[Records to use]

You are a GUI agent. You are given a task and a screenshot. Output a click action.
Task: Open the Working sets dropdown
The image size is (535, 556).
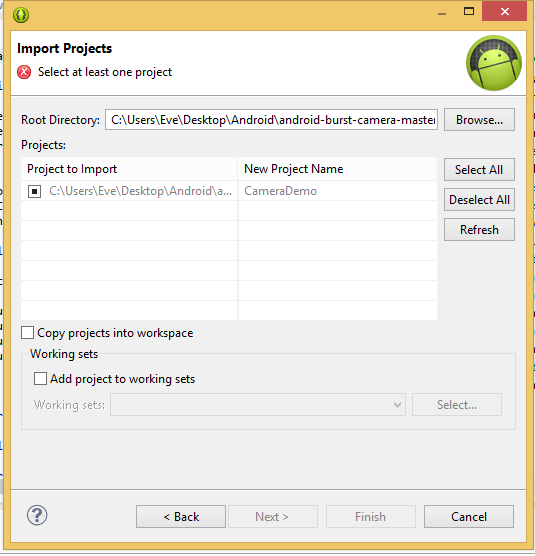point(258,405)
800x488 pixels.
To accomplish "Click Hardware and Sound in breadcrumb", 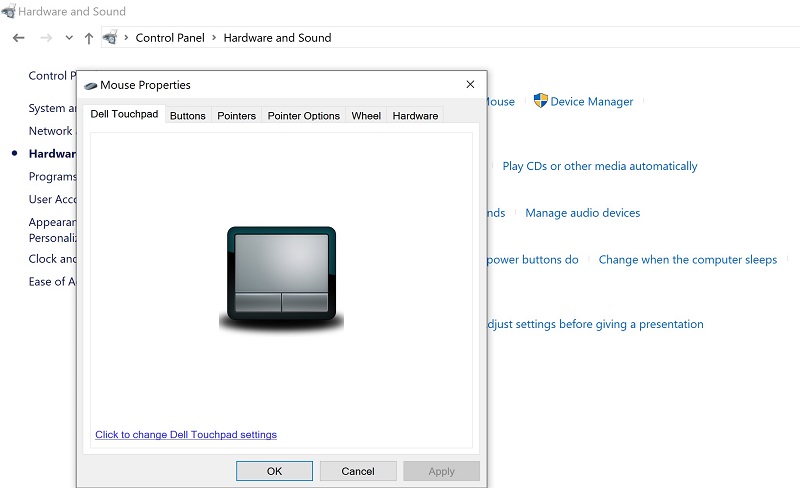I will (x=277, y=38).
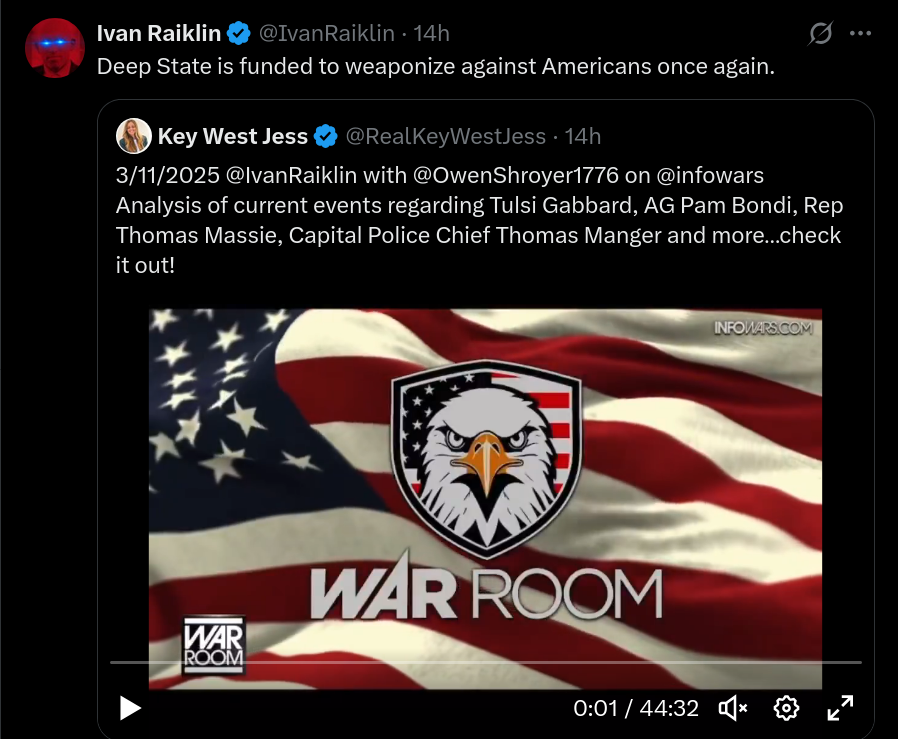This screenshot has height=739, width=898.
Task: Open video settings gear icon
Action: 786,708
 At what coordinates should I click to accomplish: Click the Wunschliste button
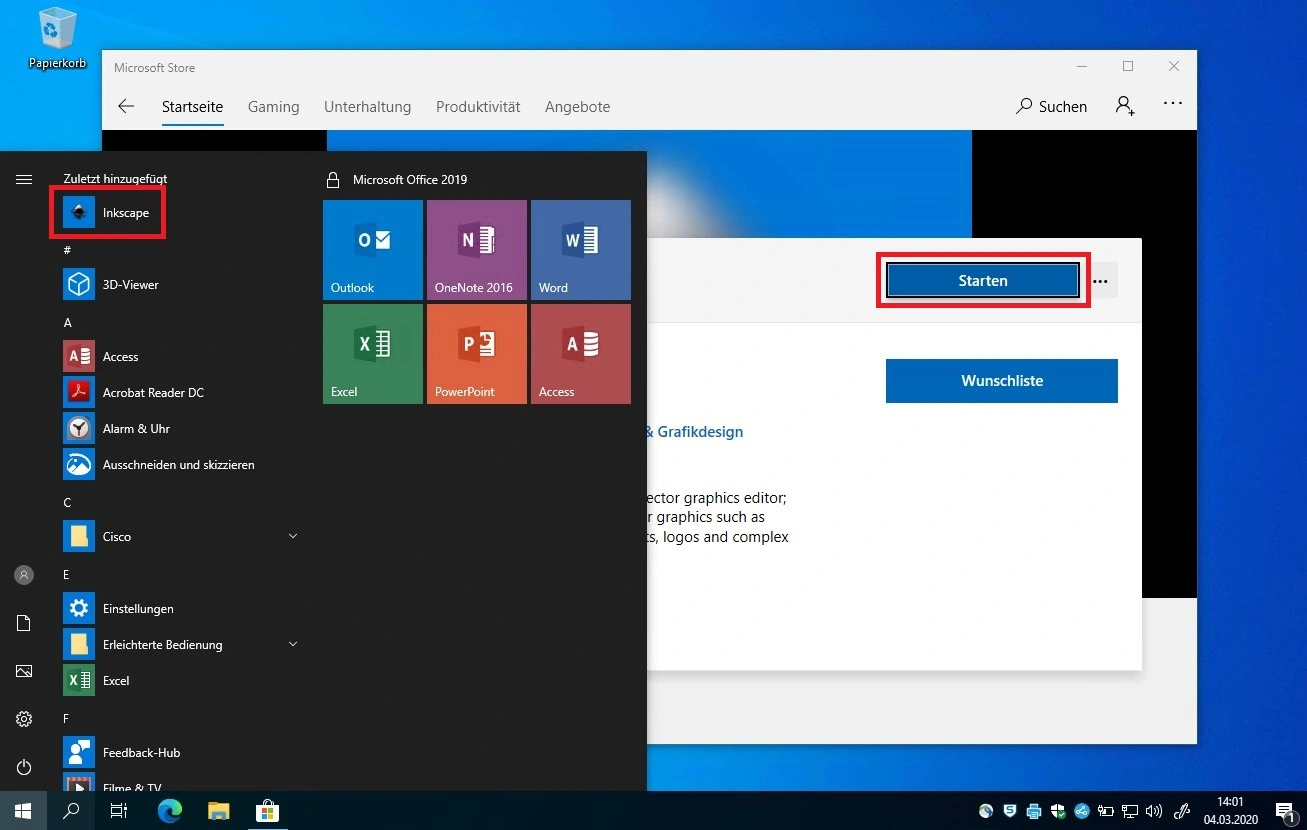tap(1001, 381)
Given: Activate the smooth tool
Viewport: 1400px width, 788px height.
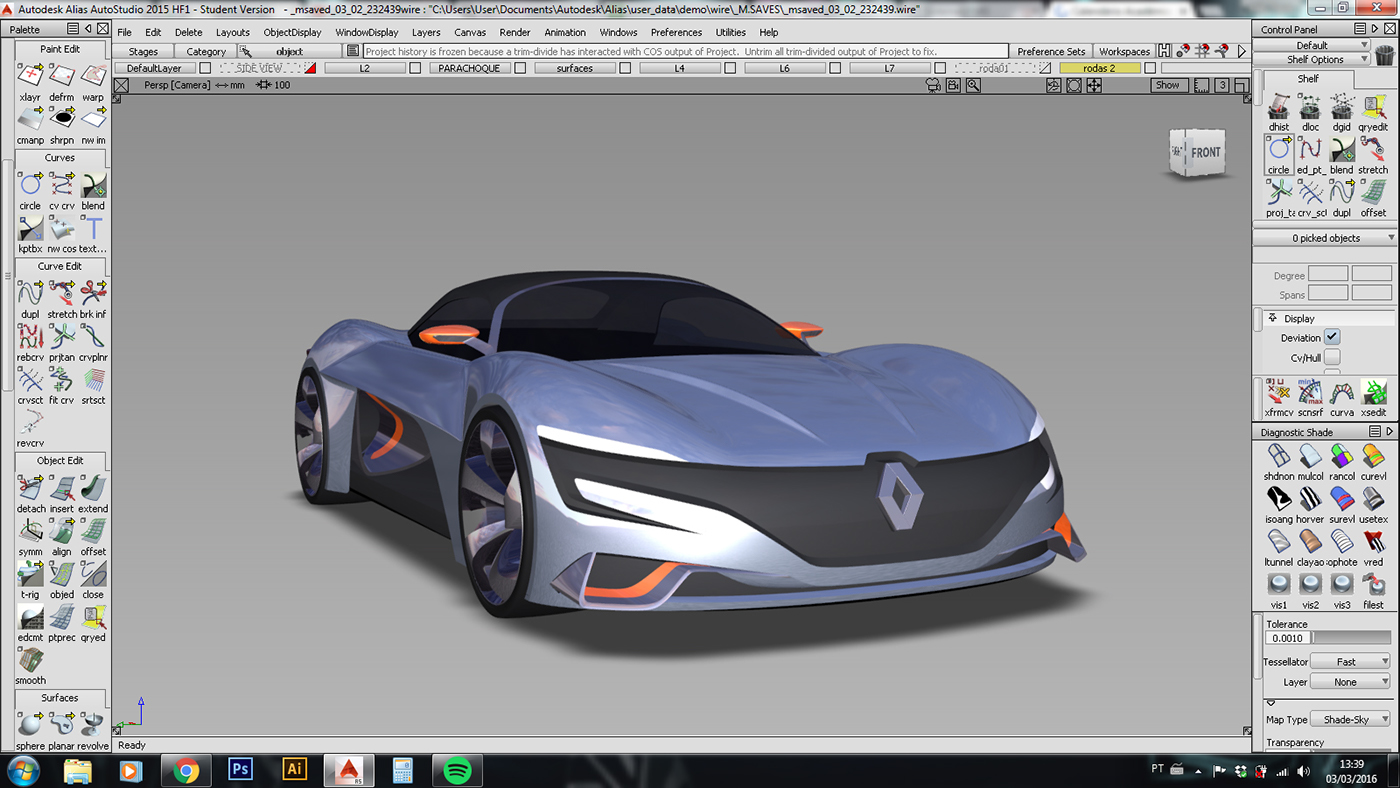Looking at the screenshot, I should click(30, 661).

[/Records to use]

Problem to work on: The expected answer is an exact copy of the lines from the one containing "Given: Activate the smooth tool" through the last line of the entries above, both included, without pictures.

Solution to this exercise:
Given: Activate the smooth tool
Viewport: 1400px width, 788px height.
Looking at the screenshot, I should click(30, 661).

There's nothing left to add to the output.